Ceux qui ne l’ont pas encore approché, de près ou de loin, doivent s’y plonger sans avoir lu les spoilers qui arrivent – ou bien ce sera à leurs risques et périls. Même si elle représente un modèle unique aujourd’hui, This Is Us pourrait ressembler à d’autres drames Kleenex produits par la télévision américaine à la pelle depuis des décennies. Mais en racontant l’histoire d’une famille, les Pearson, des années 1970 à nos jours, durant plusieurs époques habilement chevauchées (un twist révélé à la fin du pilote), elle atteint une autre dimension.

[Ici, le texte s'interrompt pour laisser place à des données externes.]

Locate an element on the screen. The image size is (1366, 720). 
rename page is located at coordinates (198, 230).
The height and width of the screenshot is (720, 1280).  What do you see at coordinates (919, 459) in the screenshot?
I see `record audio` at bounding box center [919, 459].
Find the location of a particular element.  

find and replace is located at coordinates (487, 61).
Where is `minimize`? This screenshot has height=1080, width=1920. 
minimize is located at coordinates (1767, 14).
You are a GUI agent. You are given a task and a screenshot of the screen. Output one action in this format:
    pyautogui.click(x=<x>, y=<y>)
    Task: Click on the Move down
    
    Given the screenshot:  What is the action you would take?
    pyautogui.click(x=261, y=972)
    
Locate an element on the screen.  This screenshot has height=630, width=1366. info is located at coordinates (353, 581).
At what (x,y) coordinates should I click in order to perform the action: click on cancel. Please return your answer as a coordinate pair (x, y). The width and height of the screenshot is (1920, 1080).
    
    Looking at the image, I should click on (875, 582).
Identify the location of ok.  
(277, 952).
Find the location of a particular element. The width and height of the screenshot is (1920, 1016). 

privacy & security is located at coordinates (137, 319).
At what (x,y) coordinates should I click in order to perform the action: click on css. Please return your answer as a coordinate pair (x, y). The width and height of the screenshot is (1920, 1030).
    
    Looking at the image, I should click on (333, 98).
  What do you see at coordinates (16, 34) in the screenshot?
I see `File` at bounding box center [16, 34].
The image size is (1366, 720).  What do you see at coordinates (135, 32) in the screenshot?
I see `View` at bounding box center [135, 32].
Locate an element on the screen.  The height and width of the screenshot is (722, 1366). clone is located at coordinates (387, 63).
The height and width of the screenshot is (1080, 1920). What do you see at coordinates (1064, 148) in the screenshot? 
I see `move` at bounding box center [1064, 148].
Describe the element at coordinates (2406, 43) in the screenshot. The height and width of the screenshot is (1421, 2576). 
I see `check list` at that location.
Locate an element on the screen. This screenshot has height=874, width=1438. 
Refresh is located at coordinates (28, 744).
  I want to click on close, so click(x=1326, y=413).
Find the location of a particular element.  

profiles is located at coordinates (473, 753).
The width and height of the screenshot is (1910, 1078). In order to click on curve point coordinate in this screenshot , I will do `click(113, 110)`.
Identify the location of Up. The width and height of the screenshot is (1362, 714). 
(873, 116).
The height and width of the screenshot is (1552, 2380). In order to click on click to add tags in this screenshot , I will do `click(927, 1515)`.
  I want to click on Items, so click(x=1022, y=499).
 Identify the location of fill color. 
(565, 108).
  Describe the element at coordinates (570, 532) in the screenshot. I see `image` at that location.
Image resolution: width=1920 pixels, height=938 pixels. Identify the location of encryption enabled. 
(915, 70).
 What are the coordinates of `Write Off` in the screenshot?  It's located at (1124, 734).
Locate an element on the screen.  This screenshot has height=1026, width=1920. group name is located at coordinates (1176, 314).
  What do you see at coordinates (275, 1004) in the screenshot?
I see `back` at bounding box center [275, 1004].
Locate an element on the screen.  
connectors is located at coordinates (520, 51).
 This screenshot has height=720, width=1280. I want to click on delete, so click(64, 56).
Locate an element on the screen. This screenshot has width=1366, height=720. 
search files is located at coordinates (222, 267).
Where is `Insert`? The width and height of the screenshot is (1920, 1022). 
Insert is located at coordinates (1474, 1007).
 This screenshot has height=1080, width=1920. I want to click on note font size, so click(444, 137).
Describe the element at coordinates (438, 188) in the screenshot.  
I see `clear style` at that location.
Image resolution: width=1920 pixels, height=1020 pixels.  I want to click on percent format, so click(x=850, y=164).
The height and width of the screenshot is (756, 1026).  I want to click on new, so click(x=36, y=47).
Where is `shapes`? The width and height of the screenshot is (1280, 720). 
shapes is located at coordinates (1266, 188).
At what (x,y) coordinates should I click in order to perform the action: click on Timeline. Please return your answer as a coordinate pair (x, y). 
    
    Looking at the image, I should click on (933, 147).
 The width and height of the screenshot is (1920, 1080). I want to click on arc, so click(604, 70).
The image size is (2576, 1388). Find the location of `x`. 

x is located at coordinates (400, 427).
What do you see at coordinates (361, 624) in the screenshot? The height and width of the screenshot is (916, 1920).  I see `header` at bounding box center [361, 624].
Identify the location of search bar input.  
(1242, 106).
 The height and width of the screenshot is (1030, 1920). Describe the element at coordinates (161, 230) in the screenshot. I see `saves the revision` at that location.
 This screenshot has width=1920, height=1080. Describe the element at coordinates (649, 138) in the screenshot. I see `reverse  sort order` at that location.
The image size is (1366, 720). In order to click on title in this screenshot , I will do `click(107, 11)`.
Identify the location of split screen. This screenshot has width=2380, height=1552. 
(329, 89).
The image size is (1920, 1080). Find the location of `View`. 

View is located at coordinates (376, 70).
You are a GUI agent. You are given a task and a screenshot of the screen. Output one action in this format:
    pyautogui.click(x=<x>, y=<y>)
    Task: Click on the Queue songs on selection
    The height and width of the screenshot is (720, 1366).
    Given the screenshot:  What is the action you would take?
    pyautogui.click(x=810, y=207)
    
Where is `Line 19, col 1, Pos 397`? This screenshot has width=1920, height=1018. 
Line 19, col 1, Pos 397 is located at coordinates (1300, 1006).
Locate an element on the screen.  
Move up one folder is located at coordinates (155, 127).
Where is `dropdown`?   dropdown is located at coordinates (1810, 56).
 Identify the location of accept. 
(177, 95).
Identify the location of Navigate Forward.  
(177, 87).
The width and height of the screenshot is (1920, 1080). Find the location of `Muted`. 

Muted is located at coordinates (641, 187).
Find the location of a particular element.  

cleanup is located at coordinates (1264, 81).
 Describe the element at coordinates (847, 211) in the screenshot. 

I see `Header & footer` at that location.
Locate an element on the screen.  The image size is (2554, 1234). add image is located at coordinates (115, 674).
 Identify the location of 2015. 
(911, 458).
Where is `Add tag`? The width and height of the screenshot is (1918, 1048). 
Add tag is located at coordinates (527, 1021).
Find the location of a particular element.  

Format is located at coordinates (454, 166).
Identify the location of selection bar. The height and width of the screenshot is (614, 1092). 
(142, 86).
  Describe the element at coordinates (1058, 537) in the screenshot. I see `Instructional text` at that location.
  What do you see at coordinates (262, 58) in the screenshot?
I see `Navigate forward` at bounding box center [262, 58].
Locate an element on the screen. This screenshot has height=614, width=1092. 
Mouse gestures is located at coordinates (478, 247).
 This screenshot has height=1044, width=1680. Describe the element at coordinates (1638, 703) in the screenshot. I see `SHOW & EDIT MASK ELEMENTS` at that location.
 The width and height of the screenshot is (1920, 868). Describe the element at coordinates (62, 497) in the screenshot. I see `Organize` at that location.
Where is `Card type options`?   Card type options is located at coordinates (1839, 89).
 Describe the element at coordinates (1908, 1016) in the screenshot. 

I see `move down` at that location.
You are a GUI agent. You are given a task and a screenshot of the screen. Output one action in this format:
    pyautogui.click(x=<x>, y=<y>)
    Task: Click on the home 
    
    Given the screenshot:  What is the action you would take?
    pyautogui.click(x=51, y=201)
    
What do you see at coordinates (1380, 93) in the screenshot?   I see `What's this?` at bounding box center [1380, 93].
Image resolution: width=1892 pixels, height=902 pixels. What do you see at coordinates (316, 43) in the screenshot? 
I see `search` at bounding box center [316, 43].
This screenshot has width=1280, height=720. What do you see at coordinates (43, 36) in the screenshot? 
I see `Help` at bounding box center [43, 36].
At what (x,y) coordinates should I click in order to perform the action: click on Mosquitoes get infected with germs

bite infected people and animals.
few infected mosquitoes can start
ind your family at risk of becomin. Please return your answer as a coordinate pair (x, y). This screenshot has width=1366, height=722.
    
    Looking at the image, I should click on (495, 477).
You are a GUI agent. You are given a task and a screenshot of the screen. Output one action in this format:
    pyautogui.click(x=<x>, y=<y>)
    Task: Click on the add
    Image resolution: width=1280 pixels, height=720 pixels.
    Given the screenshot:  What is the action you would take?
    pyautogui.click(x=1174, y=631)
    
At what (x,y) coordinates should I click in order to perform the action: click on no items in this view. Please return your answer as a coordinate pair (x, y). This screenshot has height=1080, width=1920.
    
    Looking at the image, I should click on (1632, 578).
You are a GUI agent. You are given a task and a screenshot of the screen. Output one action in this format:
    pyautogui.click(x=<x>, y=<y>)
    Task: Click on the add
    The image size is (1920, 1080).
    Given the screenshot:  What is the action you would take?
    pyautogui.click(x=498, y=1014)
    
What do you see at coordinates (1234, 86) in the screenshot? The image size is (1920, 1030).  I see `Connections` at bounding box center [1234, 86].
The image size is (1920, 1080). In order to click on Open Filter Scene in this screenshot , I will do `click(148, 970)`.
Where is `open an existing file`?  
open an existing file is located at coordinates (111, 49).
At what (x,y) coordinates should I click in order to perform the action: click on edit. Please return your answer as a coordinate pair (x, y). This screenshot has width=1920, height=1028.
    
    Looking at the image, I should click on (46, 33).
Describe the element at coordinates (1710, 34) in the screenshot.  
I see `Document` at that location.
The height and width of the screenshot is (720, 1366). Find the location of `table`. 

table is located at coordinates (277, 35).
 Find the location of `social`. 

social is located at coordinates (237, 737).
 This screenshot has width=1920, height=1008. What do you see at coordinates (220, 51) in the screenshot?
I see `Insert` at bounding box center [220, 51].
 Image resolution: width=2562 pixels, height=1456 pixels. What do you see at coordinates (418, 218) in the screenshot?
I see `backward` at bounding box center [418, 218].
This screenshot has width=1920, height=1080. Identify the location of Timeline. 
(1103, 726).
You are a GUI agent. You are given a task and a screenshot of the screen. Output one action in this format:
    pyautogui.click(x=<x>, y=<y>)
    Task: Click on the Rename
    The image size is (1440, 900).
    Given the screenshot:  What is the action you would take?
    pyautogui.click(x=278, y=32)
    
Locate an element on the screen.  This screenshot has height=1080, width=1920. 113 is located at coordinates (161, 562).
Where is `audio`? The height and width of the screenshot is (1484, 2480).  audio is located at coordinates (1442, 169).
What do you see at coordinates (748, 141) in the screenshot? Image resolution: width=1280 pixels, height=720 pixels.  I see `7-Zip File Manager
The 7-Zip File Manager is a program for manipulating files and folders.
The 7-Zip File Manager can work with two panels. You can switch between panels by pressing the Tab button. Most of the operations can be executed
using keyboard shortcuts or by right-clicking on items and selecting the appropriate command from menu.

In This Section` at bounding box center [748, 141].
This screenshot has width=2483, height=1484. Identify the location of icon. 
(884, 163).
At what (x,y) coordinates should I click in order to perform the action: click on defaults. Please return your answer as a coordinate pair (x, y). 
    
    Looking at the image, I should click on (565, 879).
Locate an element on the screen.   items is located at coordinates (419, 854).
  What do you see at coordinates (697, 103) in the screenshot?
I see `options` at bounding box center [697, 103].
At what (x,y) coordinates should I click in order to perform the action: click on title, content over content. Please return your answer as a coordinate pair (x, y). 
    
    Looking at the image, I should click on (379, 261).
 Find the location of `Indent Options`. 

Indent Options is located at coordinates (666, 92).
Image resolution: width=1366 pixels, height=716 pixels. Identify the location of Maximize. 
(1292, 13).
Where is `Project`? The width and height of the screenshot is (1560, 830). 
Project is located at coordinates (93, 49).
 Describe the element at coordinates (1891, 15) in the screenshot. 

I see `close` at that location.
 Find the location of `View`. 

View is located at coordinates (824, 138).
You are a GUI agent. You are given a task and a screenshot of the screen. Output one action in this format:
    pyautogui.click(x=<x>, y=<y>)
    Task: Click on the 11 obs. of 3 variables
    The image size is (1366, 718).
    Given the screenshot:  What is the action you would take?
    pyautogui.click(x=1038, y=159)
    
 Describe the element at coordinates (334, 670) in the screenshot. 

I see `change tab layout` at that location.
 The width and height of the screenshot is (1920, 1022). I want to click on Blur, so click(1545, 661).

Producteur et réalisateur, le vétéran Ken Olin est arrivé sur le projet au deuxième épisode. C’est la vision du premier qui l’a évidemment convaincu : “Dan Fogelman, le créateur, m’a contacté car il connaissait mon travail sur des séries à la tonalité relativement proche, comme Thirtysomething et Brothers and Sisters. Certains pilotes ont un potentiel, c’est même la loi du genre que de donner envie. Celui-ci était d’emblée très beau. Supérieur. C’est la première fois depuis le pilote d’Alias, en 2001, signé Abrams, que j’ai vu un premier épisode aussi exaltant, plein de confiance dans ce qu’il voulait raconter. Il me paraissait si mature, comme si la série existait déjà depuis longtemps.”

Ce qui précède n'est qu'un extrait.